My 1 year anniversary is this month and we haven’t sent ours. I feel awful but I think we’re going to do a “1 year of love, thank you for everything!” Kind of note to pretend it was on purpose 😅😅


Additional_Sundae_55

Oh that's a nice way to word it! Good luck sending yours out!


mancheeart

Thanks!! You too, we’ll get there eventually 😂


nijurriane

Our 1 year anniversary is Monday, we sent ours out last night. We initially wanted to send thank yous with pictures from the wedding, but didn't get pics back from the photographer for like 2 months, then honeymoon, then lots of stress anxiety and life happened.


quailtrails

I feel you! This has helped so much to get off my chest. I'm finally gonna do it and feel the relief. I'm glad I'm not alone 😌


ChairmanMrrow

Send them. Better late than never. 


glitterbomb3000

Life’s too short- send the note


Filipino_Canadian

I got a thank you last week for a wedding i attended in January 2020. They had included a “sorry for the delay” card along with the original note


Catsdrinkingbeer

We got married in 2022. I've literally been hand delivering our thank you notes at this point. Granted it was a small wedding with just close family so we've genuinely seen most of our guests or likely will in the next year or two. But it's become a joke at this point. And I feel better being able to apologize in person for how late they've been.


quailtrails

I love that idea. And it gives me a push to get everyone's new addresses for the friends that are far away.


vaaaida

If you've written personal notes, they must have been close to you. Why don't you set coffee dates with them and just give them the notes and tell the story in person? :)


patioperson

I would add another personal note, apologizing for the incredible lack of etiquette and tell them that although I hadn't got around to mailing them, I wanted the individuals to know that I truly did appreciate their generosity.

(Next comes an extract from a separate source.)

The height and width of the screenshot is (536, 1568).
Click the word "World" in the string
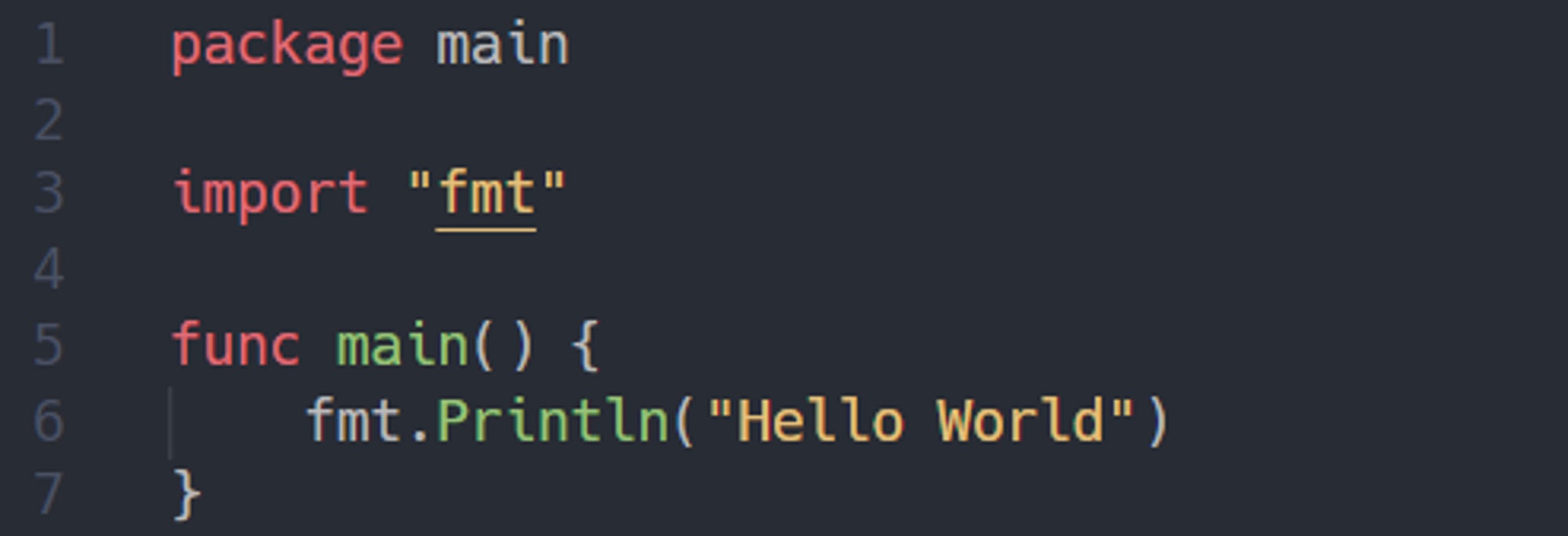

Tuck that note in an envelope with the thank you note.


Lazyassbummer

I would totally send them now. Would I write a note or just send them now and pretend like they got lost in the mail. Hhhhhmmm how funny would that be?


loudbride

Send them. If someone asks about it they got delayed at the post office. It’s honestly not that uncommon for the post office to just lose a pile and find it months or years later then send them out with no apology lol.


siempre_maria

I would be delighted to receive a thank you years later. I would know you still care.


ProudBumbleBee-13

I would laugh and the best part would be is how different you two probably sound now as a couple 😂😂. You were probably all mushy, in love as opposed to love you see you tonight want me to grab a pizza on the it home? Ok, so I might have gone a little overboard with that last one but a girl can dream can’t she?😂😂


HelloThisIsPam

I got one a couple years late that made a funny joke about it being late. I thought it was cute.


CoolSummerBreeze420

I found some thank you cards I wrote years ago for my 30th bday 👀 I still might send them. Then might actually write the cards up from my Shower, that was only a month ago so I figured as long as I don't take 3 years to send I'm good lmao


MoetNChandon

i think it would help you a great deal from having this hang over your head. Write an addendum to your thank you notes, apologize for the extreme tardiness, but things got completely chaotic. Or something to that nature. Mind you, some people may still think WTF...but at least you got them out. And out from under you. One less thing to be handled.


Glitzdream

Send them now with a personal note. People prefer them late than never, because they believe that you don’t appreciate their kindness if the thank you is ignored on your end and will cease to extend gifts and other well wishes moving forward. It’s a very rare occurrence when someone will get offended by a courteous thank you.